Os olhos do mundo voltaram-se para o Brasil. Questionado pela Itatiaia sobre a repercussão internacional, o embaixador do Governo Lula, André Corrêa do Lago, que também é Secretário de Clima, Energia e Meio Ambiente, afirmou os países que fazem parte do G20 ficaram impactados com os estragos causados pelas inundações.
“Todas as delegações manifestaram apoio e solidariedade ao Brasil. O que aconteceu no Rio Grande do Sul mostrou a relação do Brasil com a mudança do clima além da Amazônia. Foram imagens de uma cidade com boa infraestrutura que sofreu com a mudança do clima. São várias cidades pensando: ‘nós podemos ser a próxima vítima’. Para o resto do mundo, uma imagem de uma cidade inundada é muito mais próxima do que uma imagem da Amazônia seca”, compara.
A chuva invadiu Porto Alegre e seguiu inundando cidades ao longo do Guaíba. Dos 497 municípios do Estado, 478 registraram danos em decorrência dos temporais. Foram mais de dois milhões e 300 mil afetados. Enfrentando situações mais graves, mais de 600 mil pessoas foram obrigadas a deixar as casas. Os temporais mataram 179 pessoas. Dois meses depois, 33 vítimas permanecem desaparecidas.

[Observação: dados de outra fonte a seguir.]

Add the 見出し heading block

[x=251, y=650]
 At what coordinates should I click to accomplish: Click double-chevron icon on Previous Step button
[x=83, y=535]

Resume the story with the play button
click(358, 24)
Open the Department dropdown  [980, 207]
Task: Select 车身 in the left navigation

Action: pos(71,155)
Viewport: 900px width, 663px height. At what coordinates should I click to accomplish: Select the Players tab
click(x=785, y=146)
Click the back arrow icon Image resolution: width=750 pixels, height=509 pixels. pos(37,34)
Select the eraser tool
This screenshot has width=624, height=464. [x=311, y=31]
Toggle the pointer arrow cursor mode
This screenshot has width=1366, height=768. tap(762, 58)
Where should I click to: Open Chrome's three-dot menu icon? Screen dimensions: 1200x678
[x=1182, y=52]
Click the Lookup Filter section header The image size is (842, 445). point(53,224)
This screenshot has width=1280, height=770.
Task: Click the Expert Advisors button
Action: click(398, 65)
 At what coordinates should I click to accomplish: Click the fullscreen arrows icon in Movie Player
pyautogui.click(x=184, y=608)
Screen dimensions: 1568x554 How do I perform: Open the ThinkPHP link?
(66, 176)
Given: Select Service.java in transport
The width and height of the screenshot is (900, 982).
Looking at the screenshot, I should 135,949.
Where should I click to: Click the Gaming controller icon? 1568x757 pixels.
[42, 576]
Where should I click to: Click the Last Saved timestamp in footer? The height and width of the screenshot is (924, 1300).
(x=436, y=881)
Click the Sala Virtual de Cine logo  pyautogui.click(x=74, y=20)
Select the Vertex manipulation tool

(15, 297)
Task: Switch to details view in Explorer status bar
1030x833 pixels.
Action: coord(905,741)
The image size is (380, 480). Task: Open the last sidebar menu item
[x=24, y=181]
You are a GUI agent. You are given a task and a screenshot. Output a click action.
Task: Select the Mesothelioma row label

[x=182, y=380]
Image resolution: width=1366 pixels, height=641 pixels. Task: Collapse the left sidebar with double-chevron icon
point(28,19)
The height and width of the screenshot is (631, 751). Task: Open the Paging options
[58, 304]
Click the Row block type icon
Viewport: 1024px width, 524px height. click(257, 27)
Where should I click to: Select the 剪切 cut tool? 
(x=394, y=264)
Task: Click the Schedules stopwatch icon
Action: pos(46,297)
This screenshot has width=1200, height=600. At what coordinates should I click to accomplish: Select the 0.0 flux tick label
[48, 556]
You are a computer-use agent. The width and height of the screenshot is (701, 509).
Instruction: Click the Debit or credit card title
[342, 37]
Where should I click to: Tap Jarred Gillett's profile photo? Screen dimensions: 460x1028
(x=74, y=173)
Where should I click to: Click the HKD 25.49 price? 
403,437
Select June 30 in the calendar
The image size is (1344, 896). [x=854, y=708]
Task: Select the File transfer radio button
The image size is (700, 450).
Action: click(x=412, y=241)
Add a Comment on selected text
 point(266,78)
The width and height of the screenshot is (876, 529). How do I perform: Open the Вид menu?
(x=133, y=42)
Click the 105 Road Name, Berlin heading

Em um dos momentos mais críticos, as estradas estaduais e federais chegaram a registrar mais de 150 pontos de bloqueios parciais e estaduais. A situação impressionou até policiais experientes. Foi o caso do diretor executivo da polícia rodoviária federal, Alberto Raposo.
“Tem doze anos que estou na instituição e não tinha presenciado algo no Brasil nesta proporção. Não é um cenário somente de mortes ou feridos, mas também um contexto de destruição das cidades, da infraestrutura inteira. Hoje, estamos no Brasil inteiro, mas de forma muito específica estamos no Rio Grande do Sul para apoiar a população gaúcha”, afirma.
Aeroporto alagado
As inundações invadiram o Aeroporto Internacional Salgado Filho, em Porto Alegre. Um dos dez aeroportos mais importantes do país, precisou fechar as portas emergencialmente.
A nossa reportagem acompanhou de perto o drama dos gaúchos e das cargas que precisam seguir para o Rio Grande do Sul.
No deslocamento entre BH e Porto Alegre, que poderia ser feito em menos de três horas, a nossa reportagem gastou cerca de 15 horas. Foi preciso fazer escala no Rio de Janeiro, seguir para Florianópolis, em Santa Catarina. Depois, com vários pontos de bloqueio, o percurso de carro até Porto Alegre estava demorando até 7 horas.
Além do desastre humano e ambiental, as enchentes foram um duro golpe no sistema de infraestrutura gaúcho. A avaliação é do professor da escola de engenharia da Universidade Federal do Rio Grande do Sul, PHD na área de transportes, Luiz Afonso dos Santos Senna.
“O aeroporto de Porto Alegre é vital. Imagina em Belo Horizonte sem os dois aeroportos (Confins e Pampulha). Compromete todas as cadeias completas de produção. A movimentação de pessoas, o turismo da região, que é um dos maiores polos de atração de turistas do país. Começa a gerar desemprego, subuso da estrutura hoteleira e assim por diante. A infraestrutura é a base sobre a qual a economia acontece”, alerta o professor.
Trechos bloqueados
Neste momento, há 50 pontos bloqueados parcialmente em estradas estaduais e federais. Outros 30 pontos permanecem totalmente bloqueados. Em relação ao aeroporto Internacional Salgado Filho, em Porto Alegre, a concessionária Fraport informou que concluiu nesta semana os trabalhos de limpeza no terminal de passageiros. Com isso, os serviços de embarque e desembarque devem ser retomados na segunda quinzena deste mês. Atualmente, o serviço está sendo realizado no Terminal ParkShopping, em Canoas, na Região Metropolitana.
Com essas mudanças, os passageiros terão de ir ao aeroporto Salgado Filho – e não mais ao shopping em Canoas – e de lá serão levados de ônibus para base área de Canoas - de onde estão partido os voos. Os pousos e decolagens no aeroporto internacional, na capital gaúcha, só devem ser retomados em dezembro.